> **Set task A**: List every option passed to FbxConverter.exe in the example command of the text on FBX conversion and asset providers.
> **Set task B**: Write the next part of the text on FBX conversion and asset providers, starting after its last sentence.

> **Page extract**:

-*-*-

Conversions may take place from, for example, FBX 6.1 (also: 3DS, DAE, DXF, OBJ) to a FBX version in: 2006, 2009, 2010, 2011, 2013 (i.e. 7.3 - of course the most interesting one here), but also DXF, OBJ and Collada, with various settings (embedded media, binary/ASCII mode, etc.).

An even better option is to use directly the command-line tool bin/FbxConverter.exe, which the previous user interface actually executes. Use its /? option to get help, with interesting information.

For example, to update a file in a presumably older FBX into a 7.3 one (that Blender can import):

$ cd ~/.wine/drive_c/Program\ Files/Autodesk/FBX/FBX\ Converter/2013.3/bin
$ FbxConverter.exe My-legacy.FBX newer.fbx /v /sffFBX /dffFBX /e /f201300

We devised the update-fbx.sh script to automate such an in-place FBX update.

Unfortunately, at least on one FBX sample taken from a Unity package, if the mesh could be imported in Blender, textures and materials were not (having checked Embed media in the converter or not).

Workaround #2: Relying on Unity

Here the principle is to import a content in Unity (the same could probably be done with Godot), and to export it from there.

Unity does not allow to export for example FBX natively, however a package for that is provided. It shall be installed first, once per project.

One shall select in the menu Window -> Package Manager, ensure that the entry Packages: points to Unity Registry, and search for FBX Exporter, then install it (bottom right button).

Afterwards, in the GameObject menu, an Export to FBX option will be available. Select the Binary export format (not ASCII) if wanting to be compliant with Blender.


Here are a few samples of 3D content (useful for testing):

Asset Providers

Usually, for one's creation, much multimedia artwork has to be secured: typically graphical assets (ex: 2D/3D geometries, animations, textures) and/or audio ones (ex: music, sounds, speech syntheses, special effects).

Instead of creating such content by oneself (not enough time/interest/skill?), it may be more relevant to rely on specialised third-parties.

Hiring a professional or a freelance is then an option. This is of course relatively expensive, involves more efforts (to define requirements and review the results), longer, but it is to provide exactly the artwork that one would like.

Another option is to rely on specialised third-party providers that sell non-exclusive licences for the content they offer.

These providers can be either direct content producers (companies with staffs of modellers), or asset aggregators (marketplaces which federate the offers of many producers of any size) that are often created in link to a given multimedia engine. An interesting point is that assets purchased in these stores generally can be used in any technical context, hence are not meant to be bound to the corresponding engine.

-*-*-

> **Data entries**:

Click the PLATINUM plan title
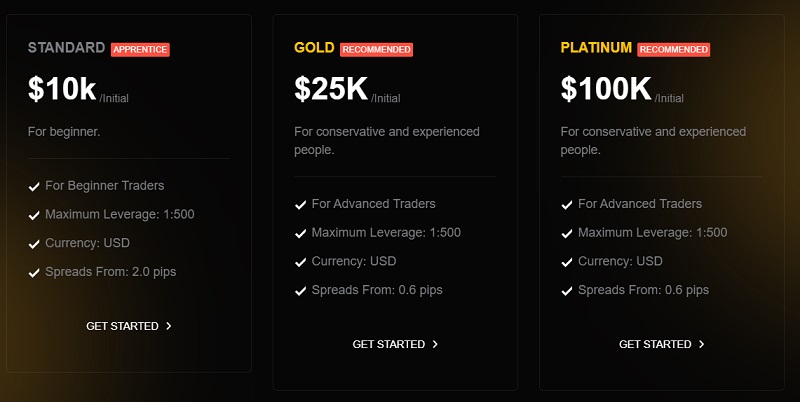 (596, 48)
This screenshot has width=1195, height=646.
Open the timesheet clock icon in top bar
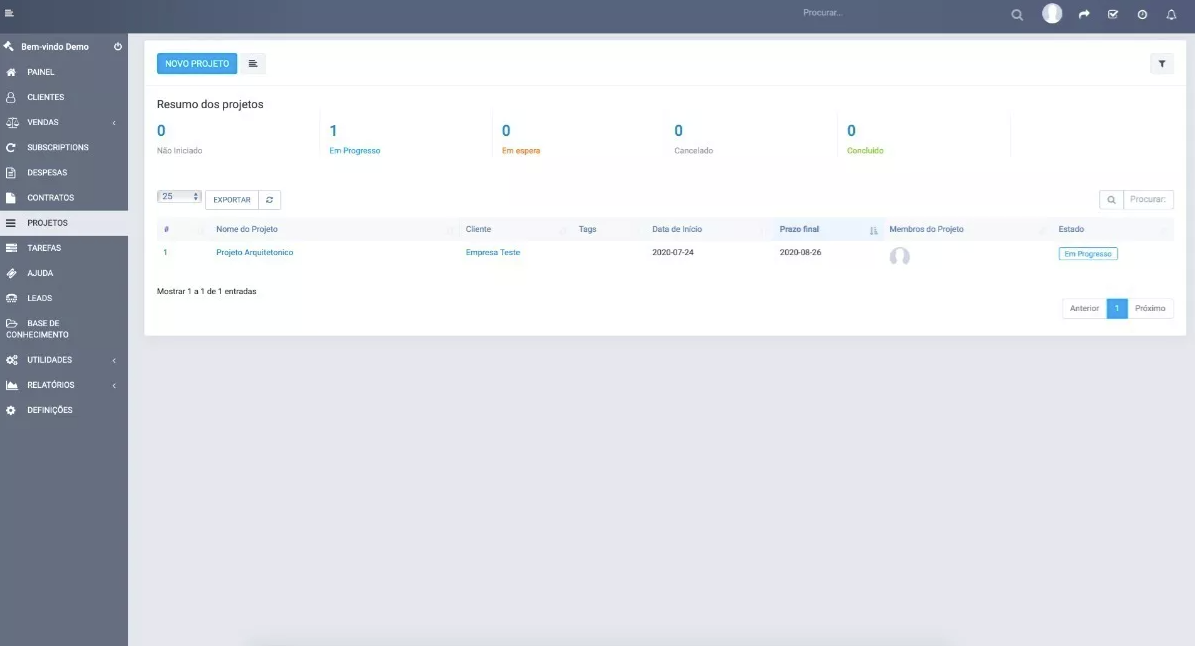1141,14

-*-*-

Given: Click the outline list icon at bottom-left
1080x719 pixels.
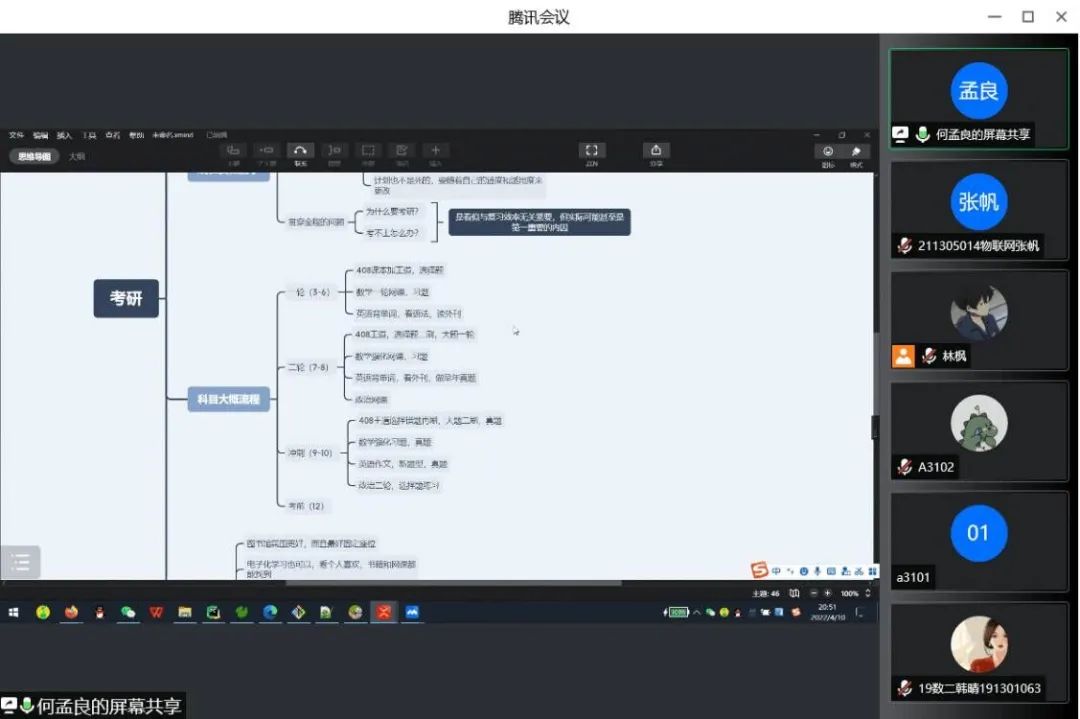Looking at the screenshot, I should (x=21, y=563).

-*-*-

> **Final answer A**: /v, /sffFBX, /dffFBX, /e, /f201300

> **Final answer B**:
Nowadays, much content is available, in terms of theme/setting (ex: Medieval, Science-Fiction, etc.), of nature (ex: characters, environments, vehicles, etc.), etc. and the overall quality/price ratio is rather good.

The main advantages of these marketplaces is that:

  • they favor the competition between content providers: the clients can easily compare assets and share their opinion about them
  • they generalised simple, standard, unobtrusive licensing terms; ex: royalty free, allowing content to be used as they are or in a modified form, not limited by types of usage, number of distributed copies, duration of use, number of countries addressed, etc.; the general rule is that much freedom is left to the asset purchasers provided that they use for their own projects (rather than for example selling the artwork as they are)

The main content aggregators that we spotted are (roughly by decreasing order of interest, based on our limited experience):

  • the Unity Asset Store, already discussed in the Unity Assets section; websites like this one allow to track the significant discounts that are regularly made on assets
  • the UE Marketplace, i.e. the store associated to the Unreal Engine; in terms of licensing and uses:
    • this article states that When customers purchase Marketplace products, they get a non-exclusive, worldwide, perpetual license to download, use, copy, post, modify, promote, license, sell, publicly perform, publicly display, digitally perform, distribute, or transmit your product’s content for personal, promotional, and/or commercial purposes. Distribution of products via the Marketplace is not a sale of the content but the granting of digital rights to the customer.
    • this one states that Any Marketplace products that have not been created by Epic Games can be used in other engines unless otherwise specified.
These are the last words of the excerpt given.